Вдруг в дверном проёме, за Марой, бесшумно мелькнула чья-то фигурка.
— Время и ме…
Мара неуклюже всплеснула руками и, влетев в горницу точно деревянная кукла, упала на пол. Офонасей схватил мешочек, выпавший из рук Мары, и, высыпав его содержимое в рот, стал истово жевать корень, который казался недостаточно горьким.

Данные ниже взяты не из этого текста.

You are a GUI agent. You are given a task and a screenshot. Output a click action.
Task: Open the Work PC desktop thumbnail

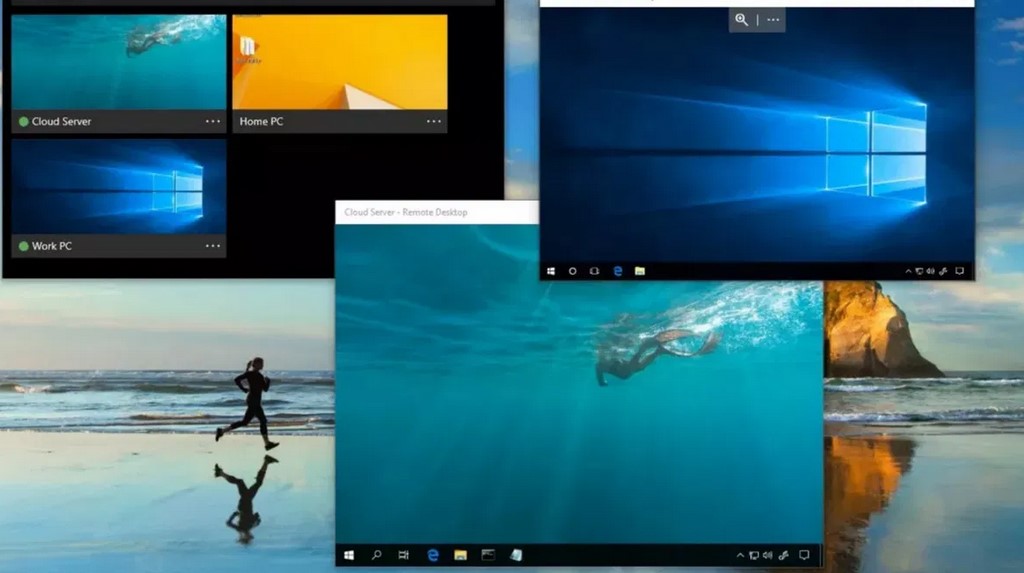point(119,187)
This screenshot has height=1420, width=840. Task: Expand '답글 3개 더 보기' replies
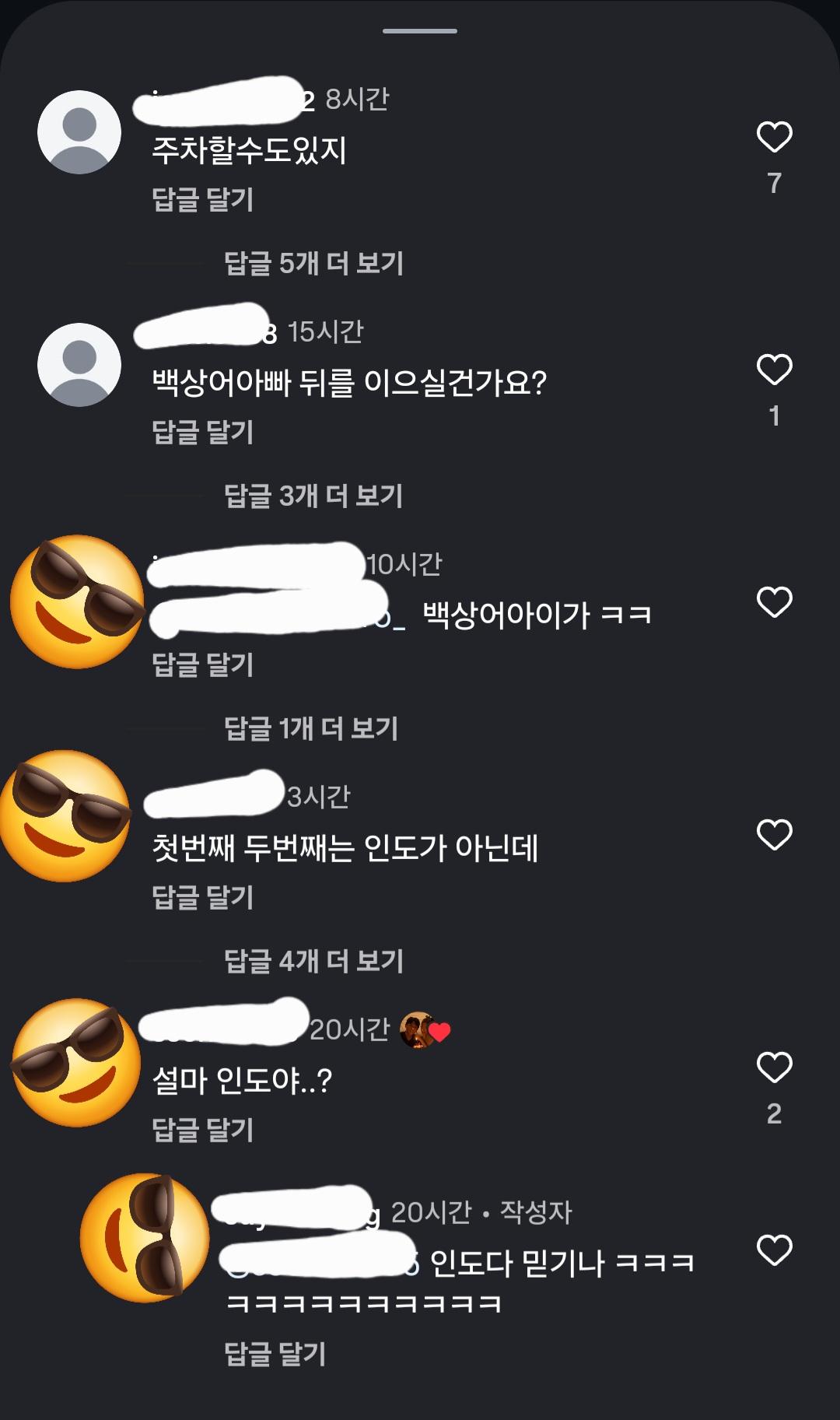click(x=313, y=496)
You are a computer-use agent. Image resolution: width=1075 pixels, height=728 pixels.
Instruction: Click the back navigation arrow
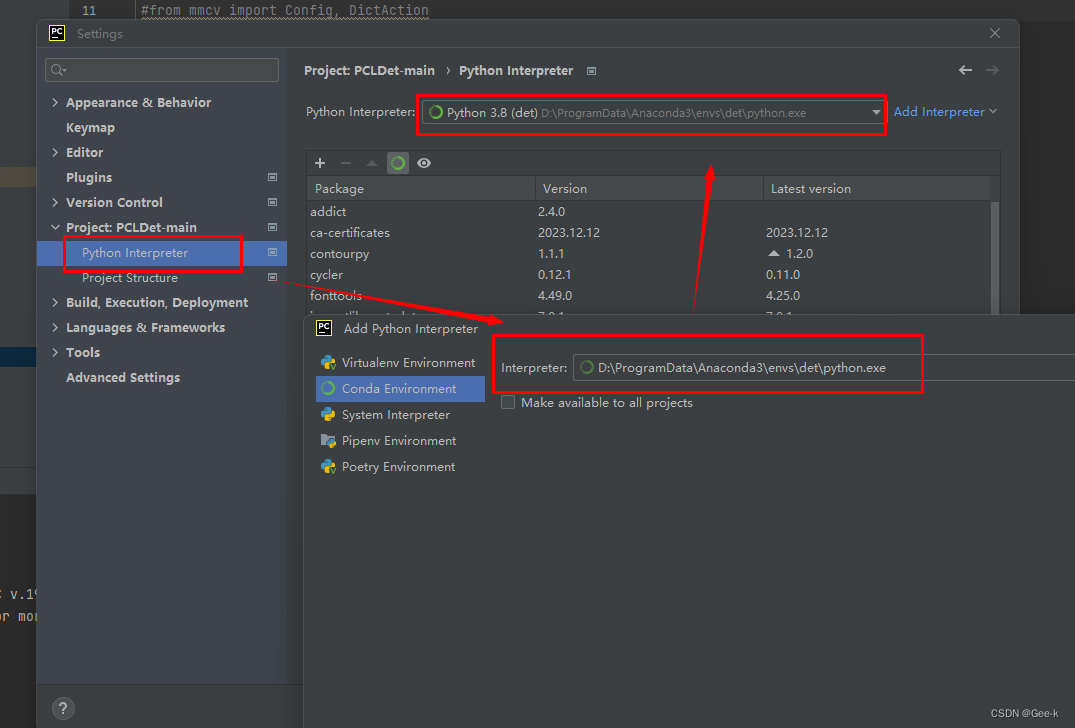coord(964,70)
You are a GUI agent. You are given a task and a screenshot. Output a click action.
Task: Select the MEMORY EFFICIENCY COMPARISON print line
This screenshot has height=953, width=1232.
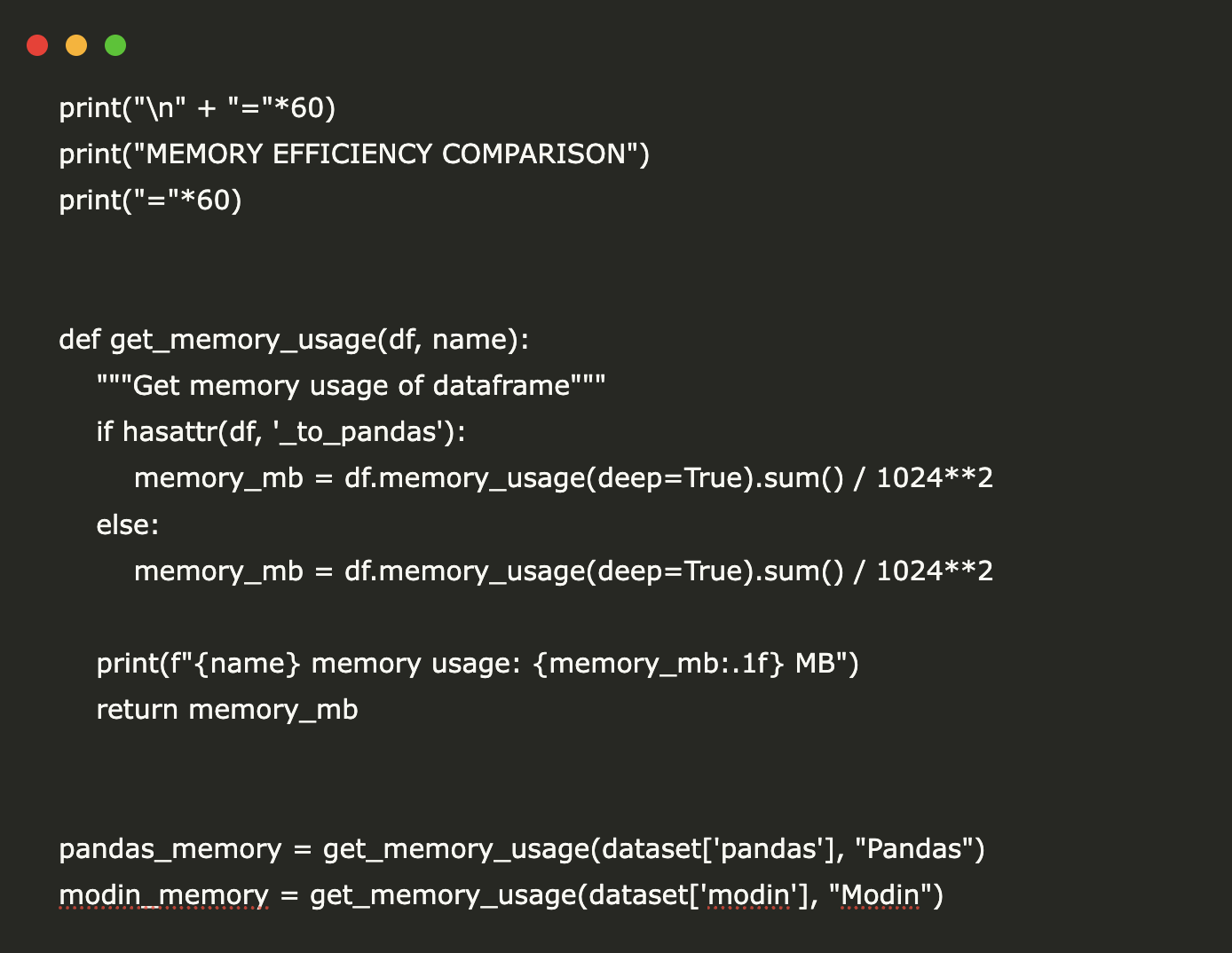click(x=354, y=154)
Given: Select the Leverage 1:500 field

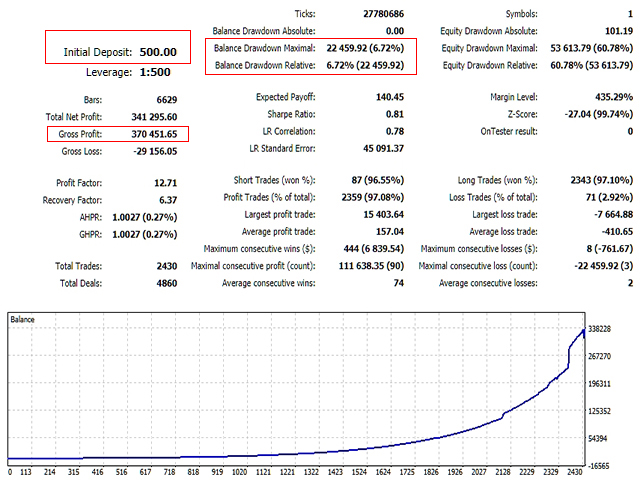Looking at the screenshot, I should [155, 72].
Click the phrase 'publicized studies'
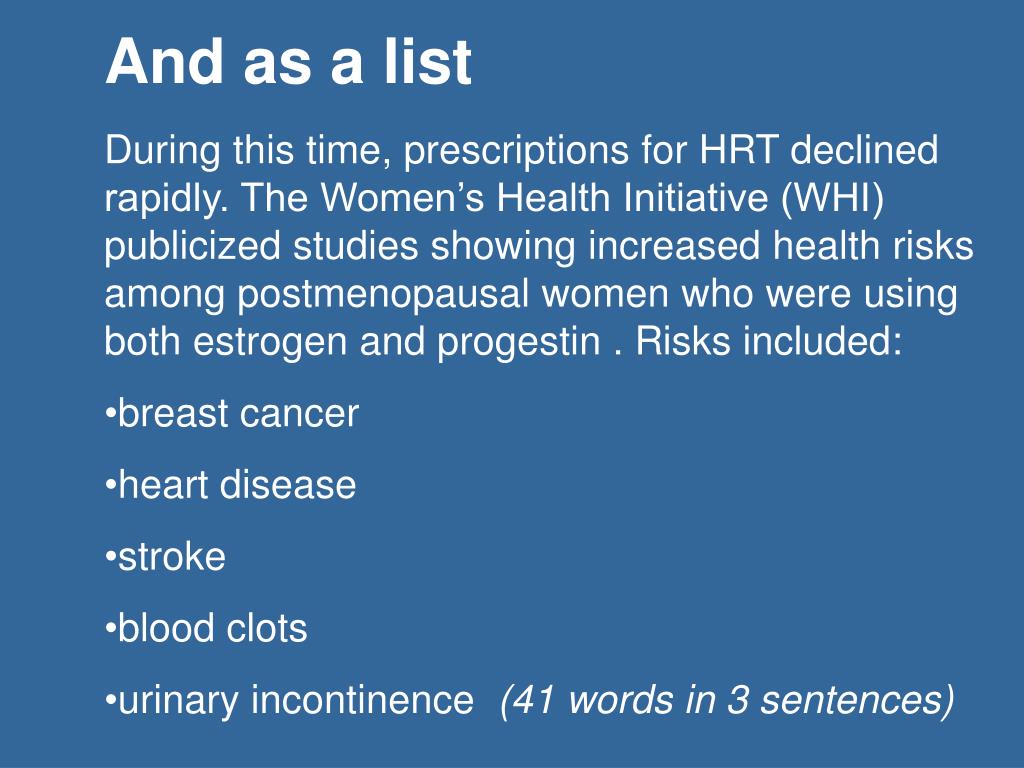 coord(261,246)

И только тут заметил в дверях купчика Федю.
— Только не говори, что я снова без спросу, — сказал он, связывая Мару.
Уголки его губ поднялись, изображая улыбку, но тут же опустились, когда он глянул на распухшую ногу Офонасея.
— Лекаря надо! — и посулил: — Я мигом, — но из сеней вернулся и жёстко погрозил Офонасею пальцем: — Я тебе говорил!.. Я тебя предупреждал… Ещё когда змеюка в трапезной на стол упала… Я тебя предупреждал!.. Тебя эта жёнка…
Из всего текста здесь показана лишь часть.